You can read more about how BERT works here. While previous NLP models would focus on statistical techniques and hard-coded rules, algorithms like BERT rely on artificial neural networks that can learn from raw data, meaning less time spent labeling and the ability to find deep, contextual relationships between words and text.
How do cutting edge applications of natural language processing impact the way content is served?
As Google can now understand the context and intent of search queries, marketers need to ensure they deliver content that is highly relevant to target audiences. When it comes to natural language, online content now needs to be written for people’s benefit and not for search engines. With voice and mobile search growing, people want accurate and fast answers to their questions. The latest NLP updates from Google will make this happen by focusing on intent rather than keywords like traditional marketing.
Tapping into NLP with GPT-3 and GPT-4
Back in 2019, Open AI published the GPT-2 model, which was the first NLP framework to have over one billion parameters. The 2020 GPT-3 model now handles a staggering 175 billion parameters. In 2021, we are now looking towards the first model to handle over one trillion parameters, likely to be the iterative GPT-4.
For companies, GPT-3 can respond to any text that a person says or types and understand it in the appropriate context.
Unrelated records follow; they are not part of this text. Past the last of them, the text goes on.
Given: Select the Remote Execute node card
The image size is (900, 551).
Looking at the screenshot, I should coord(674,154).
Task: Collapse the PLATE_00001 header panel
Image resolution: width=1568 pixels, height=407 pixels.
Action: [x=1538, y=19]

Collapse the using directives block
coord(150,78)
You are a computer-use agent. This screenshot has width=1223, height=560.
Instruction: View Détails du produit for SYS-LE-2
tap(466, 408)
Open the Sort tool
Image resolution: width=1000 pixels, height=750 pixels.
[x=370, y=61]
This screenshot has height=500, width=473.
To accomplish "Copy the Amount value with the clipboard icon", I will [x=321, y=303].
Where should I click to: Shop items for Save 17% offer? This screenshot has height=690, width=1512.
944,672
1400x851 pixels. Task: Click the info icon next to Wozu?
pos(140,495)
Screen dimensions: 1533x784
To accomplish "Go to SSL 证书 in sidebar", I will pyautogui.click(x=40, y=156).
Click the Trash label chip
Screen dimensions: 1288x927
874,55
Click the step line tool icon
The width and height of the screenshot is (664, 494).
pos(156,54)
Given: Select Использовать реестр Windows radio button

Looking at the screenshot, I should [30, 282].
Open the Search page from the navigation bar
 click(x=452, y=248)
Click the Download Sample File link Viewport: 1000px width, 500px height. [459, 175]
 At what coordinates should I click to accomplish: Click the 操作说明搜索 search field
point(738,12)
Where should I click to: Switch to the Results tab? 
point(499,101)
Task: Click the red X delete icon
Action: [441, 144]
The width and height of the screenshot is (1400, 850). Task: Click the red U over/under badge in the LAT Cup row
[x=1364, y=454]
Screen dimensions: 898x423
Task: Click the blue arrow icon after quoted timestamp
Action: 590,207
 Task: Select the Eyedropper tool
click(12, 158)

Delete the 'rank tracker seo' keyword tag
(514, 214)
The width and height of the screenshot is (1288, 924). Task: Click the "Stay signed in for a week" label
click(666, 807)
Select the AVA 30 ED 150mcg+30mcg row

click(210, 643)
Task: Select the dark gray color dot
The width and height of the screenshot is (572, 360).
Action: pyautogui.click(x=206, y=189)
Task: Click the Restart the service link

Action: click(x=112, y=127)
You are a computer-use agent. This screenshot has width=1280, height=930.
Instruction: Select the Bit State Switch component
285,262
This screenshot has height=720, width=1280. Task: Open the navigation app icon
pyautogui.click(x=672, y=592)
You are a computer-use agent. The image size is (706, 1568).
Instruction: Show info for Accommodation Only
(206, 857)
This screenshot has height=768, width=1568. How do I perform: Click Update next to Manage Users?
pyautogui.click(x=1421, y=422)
Unlike other neural networks, GPT-3 is generative (generative pre-training) can it can create sequences of unique text as an output rather than numeric scores or yes/no answers. In 2020, GPT-3 mislead readers with a fully AI written news article
Although much of the article is about word correlation rather than a genuine understanding of language and context, it was a big breakthrough in terms of applications of natural language processing.
Google Brain trying to beat GPT-4 to one trillion parameters
At the start of 2021, researchers from Google Brain unveiled the next cutting edge AI language model, a one trillion parameter transformer system. They say it is six times larger than GPT-3 and will start to be able to mix context with language (the same aim as GPT-4).
The larger the dataset, the better the chance of an AI-generated sentence being legible and in the same context as human writing. The Google Brain team uses a new concept called Switch Transformer that simplifies and improves previous approaches. In short, Switch Transformers aim to maximize parameter numbers in a computationally efficient way. Google Brain found they can scale and test out stable models up to 1.6 trillion parameters without any severe instability.
The Google Brain model is not open to researchers yet and has not been verified, but it is expected to revolutionize language processing in the coming year. The code for the Switch Transformer is available via GitHub.
Natural language generation
Applications like GPT-3, GPT-4, and Google Brain are taking NLP to a futuristic level known as natural language generation. While the likes of Alexa, OK Google, Siri, and Cortana are advanced NLP models, this new breed of technology is taking us to a new era of understanding language. The problem with Alexa or Siri is that you have to find apps to solve problems manually, and it returns you will get a cue card type response. GPT-3 uses real context clues to solve the problem of filling in the language gaps.
Additional parameters promised by GPT-4 and Google Brain will take language models from a reporting to a conversational level, pushing us closer to general AI. Through such developments, applications of natural language processing continue to advance, sky-rocketing it’s potential.